A lightweight C library and micro-utility for parsing HTTP multipart/form-data streams. Designed for embedded systems, it handles only one file per stream with no validation, prioritizing small code size over speed or features.
This tool adheres to the Unix Philosophy: it focuses on a single, well-defined task and works seamlessly with other programs through standard input/output chaining.
Given an HTTP multipart stream (example adapted from Stack Overflow):
POST / HTTP/1.1
Host: localhost:8000
Content-Type: multipart/form-data; boundary=---------------------------9051914041544843365972754266
Content-Length: 554
-----------------------------9051914041544843365972754266
Content-Disposition: form-data; name="text"
text default
-----------------------------9051914041544843365972754266
...
The parser extracts and outputs the first file's content:
text default
The library consists of two files, easily integrated into your project manually or via clib
clib install mofosyne/minimal-multipart-form-data-parser-c
or copy these files manually to your source folder:
minimal_multipart_parser.c
minimal_multipart_parser.h
The core function processes input streams character by character:
MultipartParserEvent minimal_multipart_parser_process(MinimalMultipartParserContext *context, const char c);
It emits one of the following events:
MultipartParserEvent_None
: No event yet; awaiting a file stream.MultipartParserEvent_FileStreamFound
: A file stream has been detected.MultipartParserEvent_FileStreamStarting
: A file stream is starting.MultipartParserEvent_DataBufferAvailable
: File data is available (usually a byte or small buffer).MultipartParserEvent_DataStreamCompleted
: File stream has ended.
Retrieve available data upon MultipartParserEvent_DataBufferAvailable
event:
unsigned int minimal_multipart_parser_get_data_size(const MinimalMultipartParserContext *context);
char *minimal_multipart_parser_get_data_buffer(const MinimalMultipartParserContext *context);
Check if the file was fully received:
bool minimal_multipart_parser_is_file_received(const MinimalMultipartParserContext *context);
Example:
int c;
static MinimalMultipartParserContext state = {0};
while ((c = getc(stdin)) != EOF)
{
// Processor handles incoming stream character by character
const MultipartParserEvent event = minimal_multipart_parser_process(&state, (char)c);
// Handle Special Events
if (event == MultipartParserEvent_DataBufferAvailable)
{
// Data Available To Receive
for (unsigned int j = 0; j < minimal_multipart_parser_get_data_size(&state); j++)
{
const char rx = minimal_multipart_parser_get_data_buffer(&state)[j];
// Output received data
putc(rx, stdout);
}
}
else if (event == MultipartParserEvent_DataStreamCompleted)
{
// Data Stream Finished
break;
}
}
// Check if file has been received
if (minimal_multipart_parser_is_file_received(&state))
{
// File Received Successfully
}
else
{
// File Reception Failed
}
A microutility named multipart_extract
is provided and is installable and uninstallable via
these two command below (PREFIX=/usr/local
can be omitted or adjusted as needed to your preferred
installation directory. By default it will install to /usr/local/bin
).
sudo make PREFIX=/usr/local install
sudo make PREFIX=/usr/local uninstall
It processes an HTTP multipart stream from standard input and outputs the first file's content to standard output.

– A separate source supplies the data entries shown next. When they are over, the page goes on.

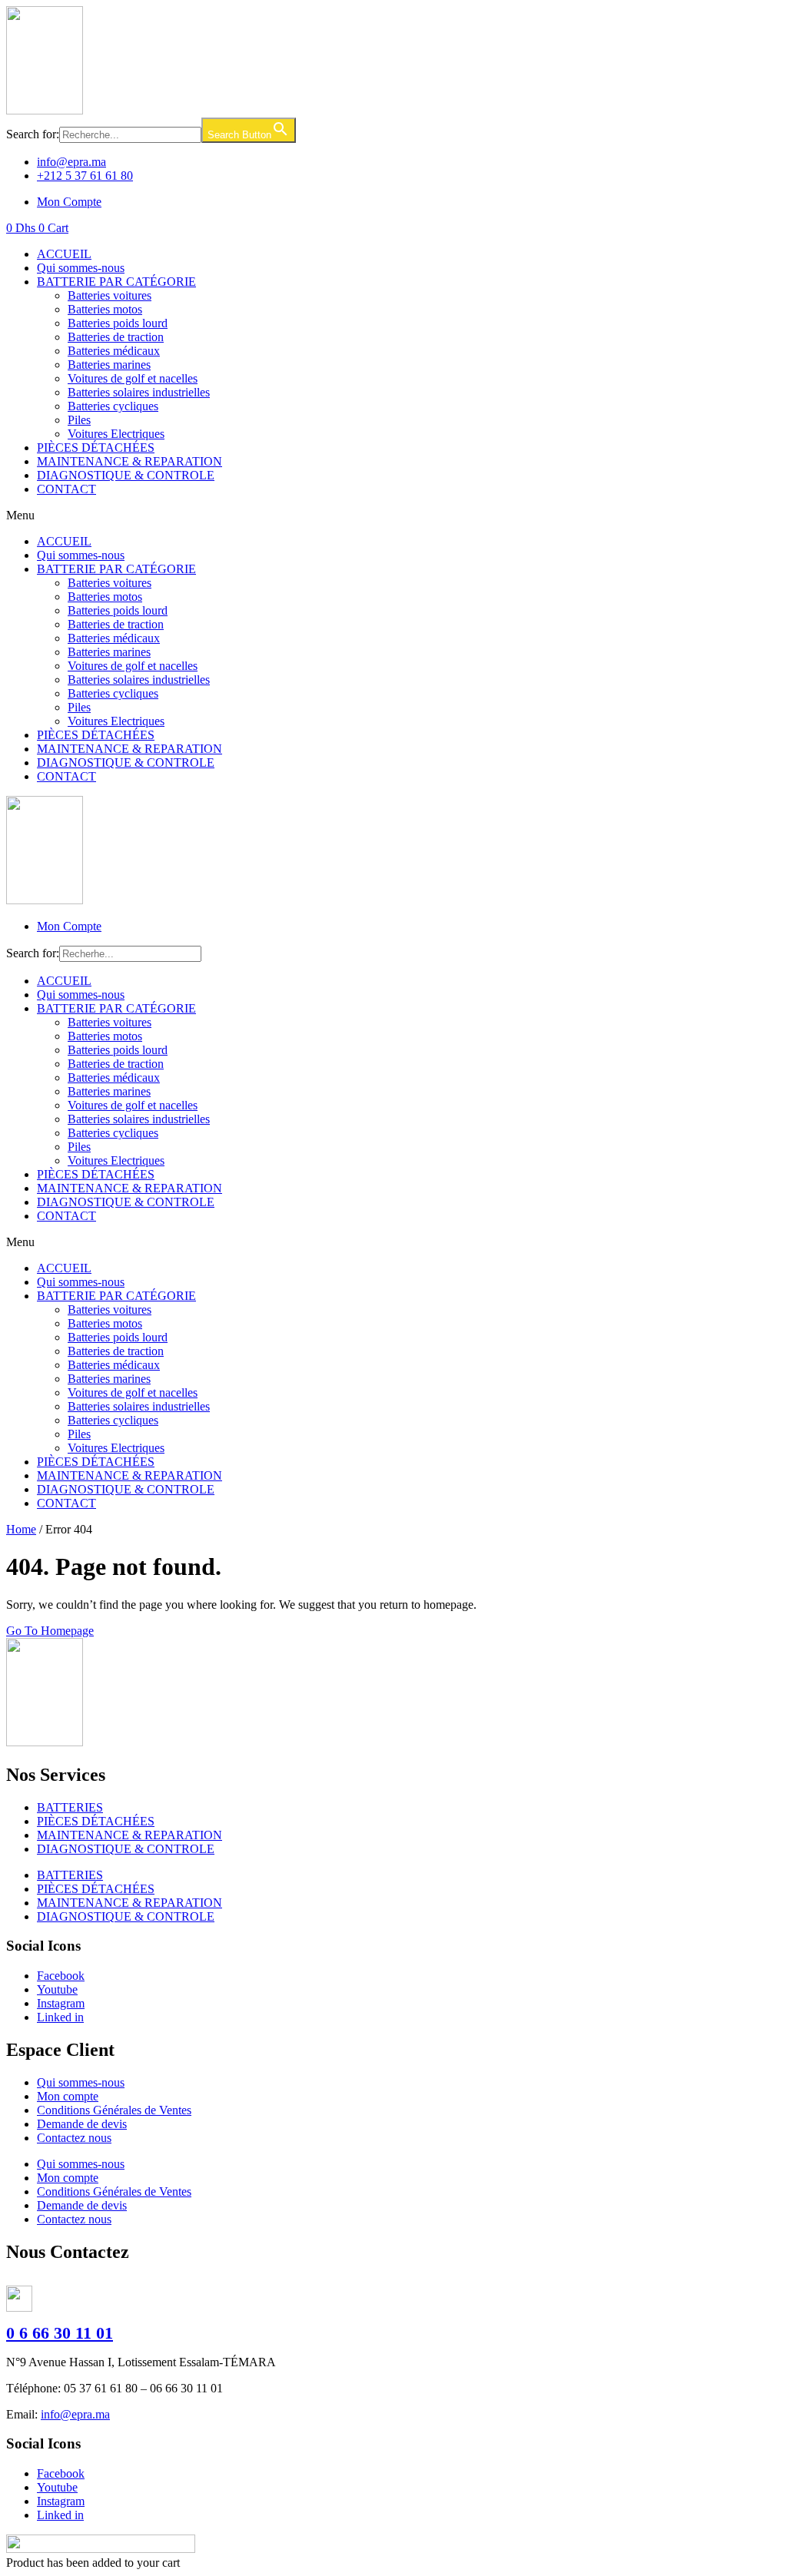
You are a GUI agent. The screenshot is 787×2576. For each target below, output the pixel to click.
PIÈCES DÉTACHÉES (95, 447)
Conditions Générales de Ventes (114, 2110)
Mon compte (67, 2096)
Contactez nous (74, 2137)
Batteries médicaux (114, 350)
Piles (79, 419)
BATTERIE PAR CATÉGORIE (116, 281)
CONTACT (66, 489)
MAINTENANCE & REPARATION (129, 461)
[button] (393, 515)
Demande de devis (82, 2123)
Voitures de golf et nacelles (133, 378)
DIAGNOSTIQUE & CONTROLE (125, 475)
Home (21, 1529)
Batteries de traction (116, 336)
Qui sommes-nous (81, 267)
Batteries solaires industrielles (139, 392)
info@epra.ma (75, 2414)
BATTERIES (70, 1807)
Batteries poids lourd (118, 323)
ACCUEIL (64, 253)
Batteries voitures (109, 295)
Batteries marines (109, 364)
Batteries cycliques (113, 406)
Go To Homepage (50, 1630)
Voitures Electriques (116, 433)
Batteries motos (105, 309)
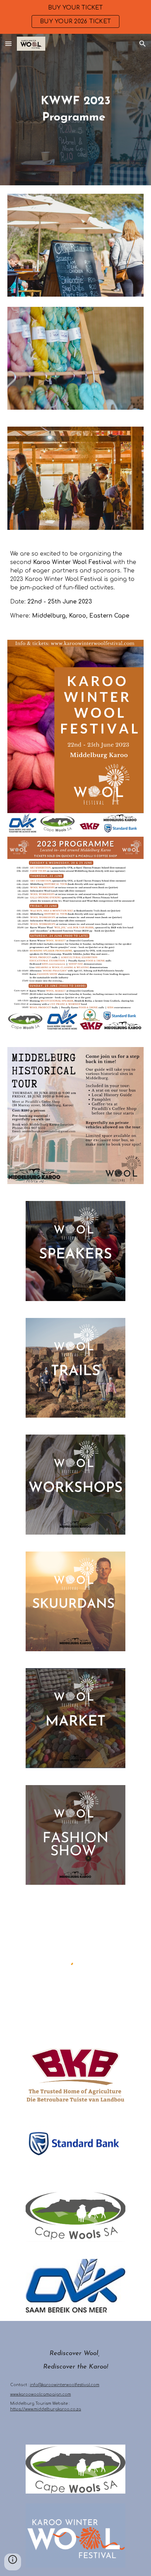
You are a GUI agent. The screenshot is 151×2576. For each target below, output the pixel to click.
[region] (75, 17)
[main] (75, 110)
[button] (8, 43)
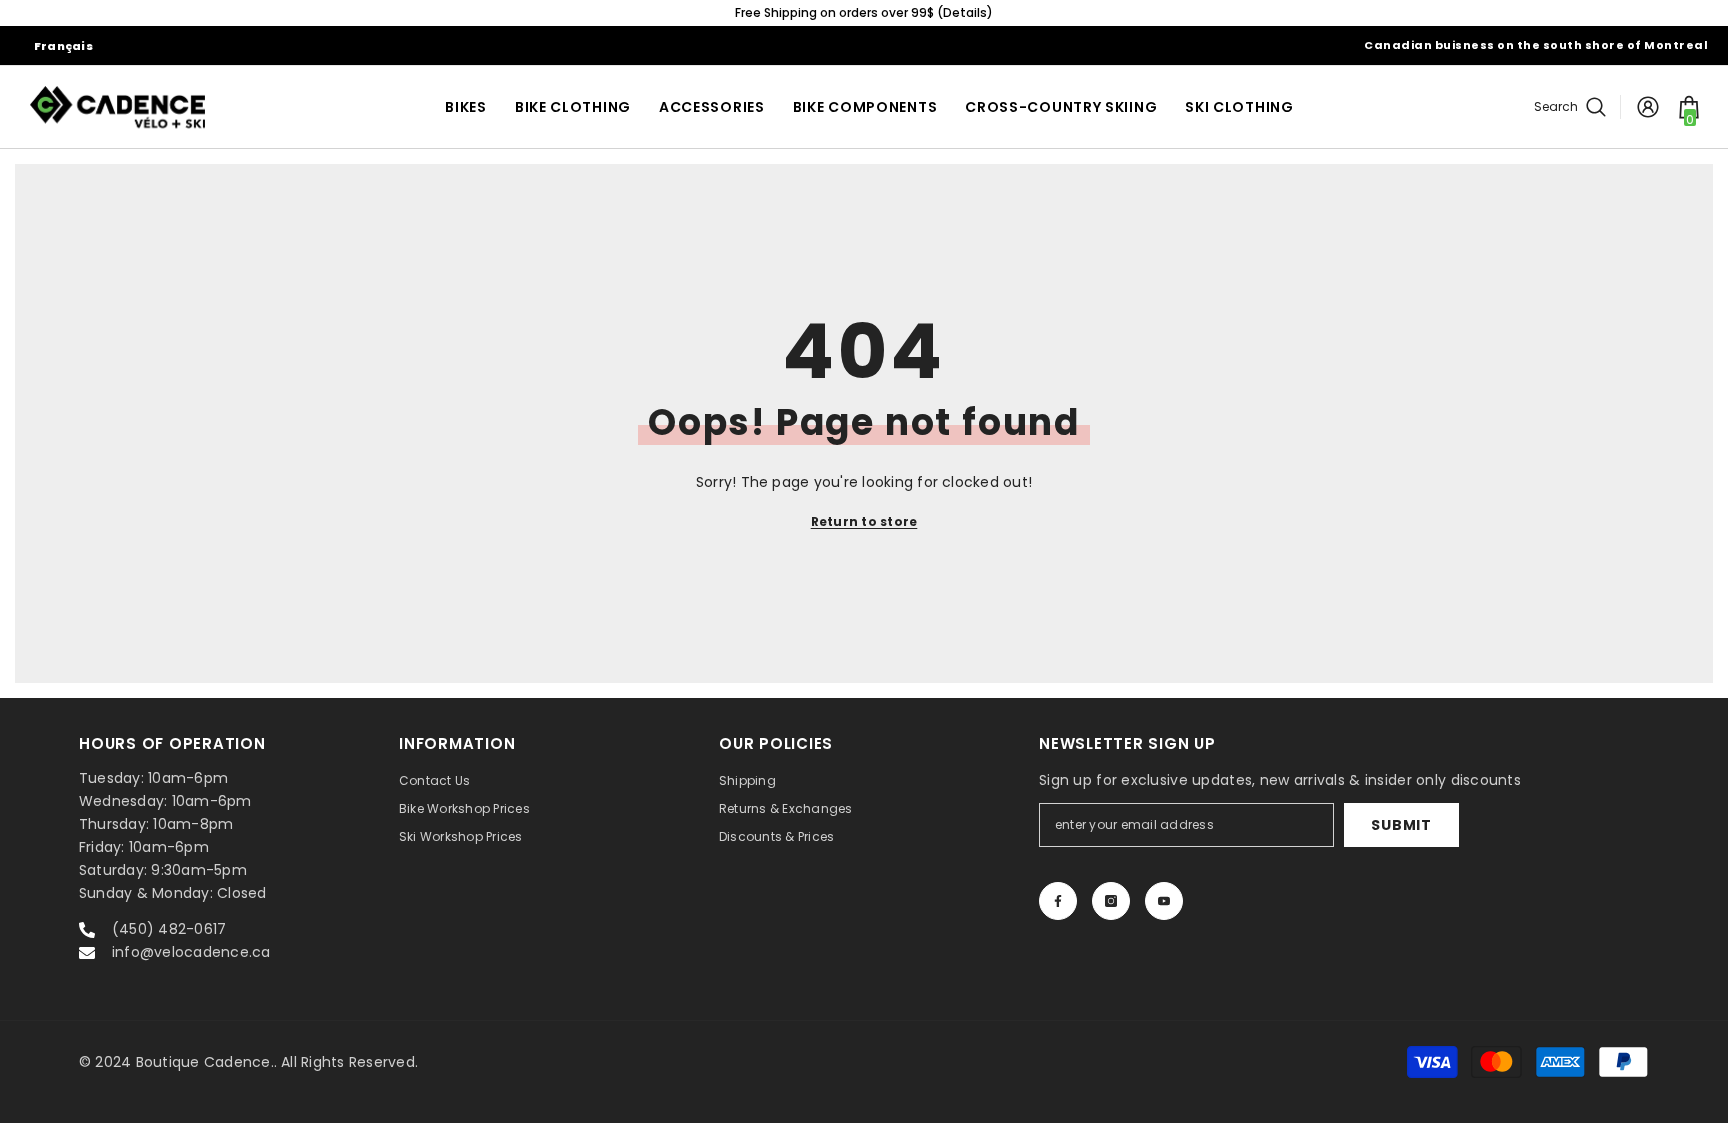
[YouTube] (1164, 901)
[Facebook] (1058, 901)
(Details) (965, 12)
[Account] (1648, 107)
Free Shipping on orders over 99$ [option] (864, 12)
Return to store (864, 521)
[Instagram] (1111, 901)
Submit (1401, 825)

echo -e "-----------------------------9051914041544843365972754266\r\n"\
"Content-Disposition: form-data; name="text"\r\n"\
"\r\n"\
"text default\r\n"\
"-----------------------------9051914041544843365972754266--\r\n" \
| ./multipart_extract
Will output text default
.
A small micro utility program was written multipart_extract
to find
out the minimal expected program size on disk and in ram.
Based on that case study, you can expect this library to consume around 2841 bytes in flash/disk memory storage and 808 bytes in ram usage.
Heres a breakdown of the program sections size usage:
.text |
.data |
.bss |
---|---|---|
2233 B | 608 B | 200 B |
For use in very constrant devices
- Use in bootloader (e.g. uboot)
- Use in CGI scripts (e.g. busybox)
- Use in embedded devices (e.g. esp32)
For this purpose these are the restrictions to this code:
- Stick to C99 standard
- Keep standard library usage to minimum to control code size to a predictable level
- Must be streamable, so don't expect users to read in the whole file first.
- Minimise size of code so it can fit in embedded systems
- Minimise validation checks to keep code size low (aside from security considerations)
- Have no external dependencies. This makes it easier to integrate.
These are not considerations I am taking:
- Speed and cpu efficency is not of concern here. You would not typically be using this because you care about speed.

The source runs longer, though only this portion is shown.